About midway through the class a contractor puts up his hand and asks, “Shouldn’t houses breath? Didn’t we go through all of this in the 1970′s? Haven’t we learned anything in 30 years? Who is behind all of this anyway?” The contractor was referring to houses being built airtight. The instructor answers “he didn’t know, it must be all those greeny’s.” 150 contractors burst out in laughter while I just sit there in total shock. For a moment, I thought I was sitting in a class IN 1970. I thought my industry had advanced further than that, but sadly it hasn’t.
Of course, the science of building homes more airtight was settled more than 15 years ago, yet the ignorance of uneducated contractors in our industry continues to persist today. The issue is not the air tightness of a home, the issue is contractors putting homes together not understanding what the heck they are doing. There is a science to constructing homes correctly and unfortunately the building codes can’t really protect home buyers from homes being put together improperly.
Recently, I found a certain national builder actually building homes air tight as required by code but only used one bathroom exhaust fan for internal management of moisture.
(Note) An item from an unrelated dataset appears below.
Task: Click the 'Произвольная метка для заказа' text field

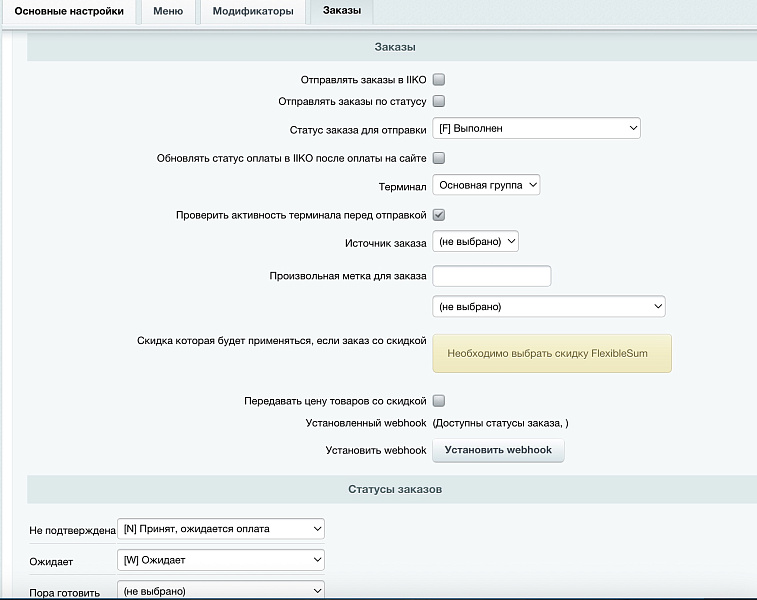Action: click(491, 276)

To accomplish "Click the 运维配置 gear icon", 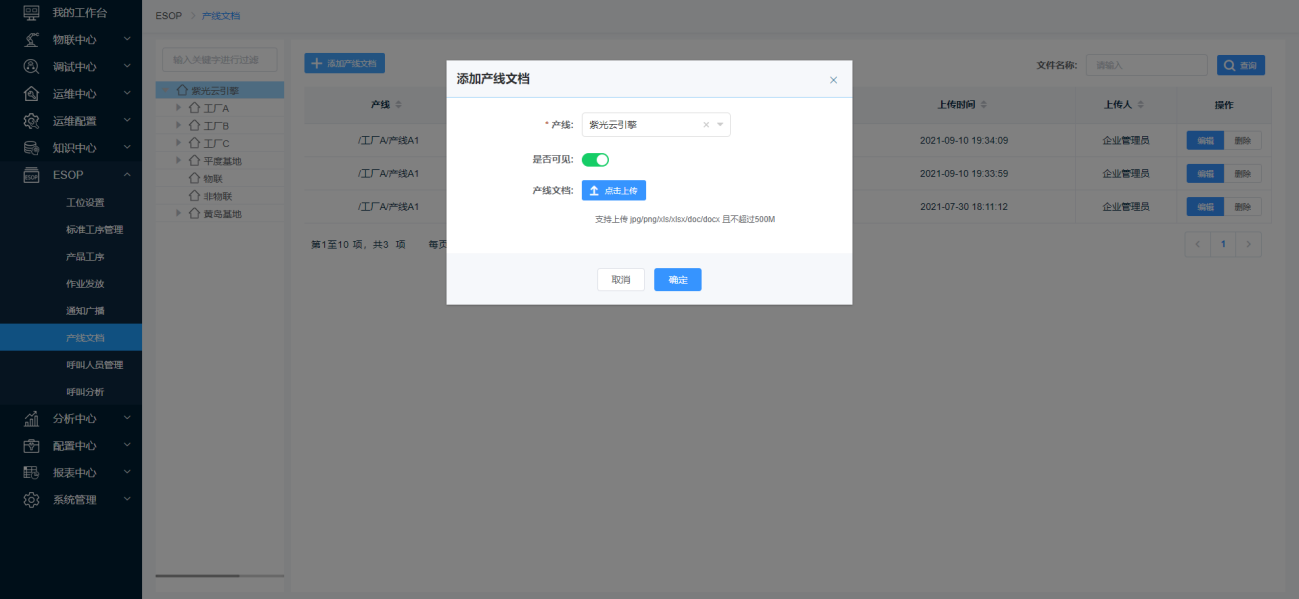I will click(x=31, y=121).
Now that is just plan wrong…but it passed code!
1 – Air tight home construction when combined with controlled ventilation systems actually reduces the probability of mold growth in a building.
2 – Air leakage can be responsible for thirty percent or more of your home’s heating and cooling expenses, adding to mold and rotting of walls, more insects and dirty air. Reducing air infiltration can significantly cut heating and cooling costs, improve building durability, and create a healthier indoor environment.
3 – Water leaks from the exterior of the home or high interior humidity are the primary cause of mold and rotting issues, not air tightness. Air tightness can lead to moisture problems if humidity in the home is not managed properly or if poor choices are made with respect to materials, but is air tightness is NOT the primary reason for mold in walls.
4 – Air barriers are designed to seal the outside from the inside, NOT trap moisture in a wall cavity. An air barrier keeps a home from leaking air from the conditioned to the unconditioned spaces and vice versa. Air leakage contributes to condensation when hot and cold temperatures meet and therefore create at least one of the conditions for mold to grow. If the wall system is not leaking, mold is less likely to grow.
Of course, there is a major difference between air leakage and moisture in walls due to improper construction techniques. When we find mold and rotting issues, nine times out of ten it is due to poor caulking and construction techniques. The answer is not to leave walls open, the answer is to build houses correctly in the first place.
The contractor makes the statement that he “makes a good living fixing these problems.” He is implying that he is fixing walls that mold or rot due to air tightness. He doesn’t even know what the heck he is talking about. He is fixing LEAKING walls. The scary part is he is probably not truly correcting the problem and it may actually repeat itself.
I resolved to keep quiet, get my credits and move on, but was sick to my stomach knowing that most consumers are purchasing homes from a pool of builders who just don’t get it.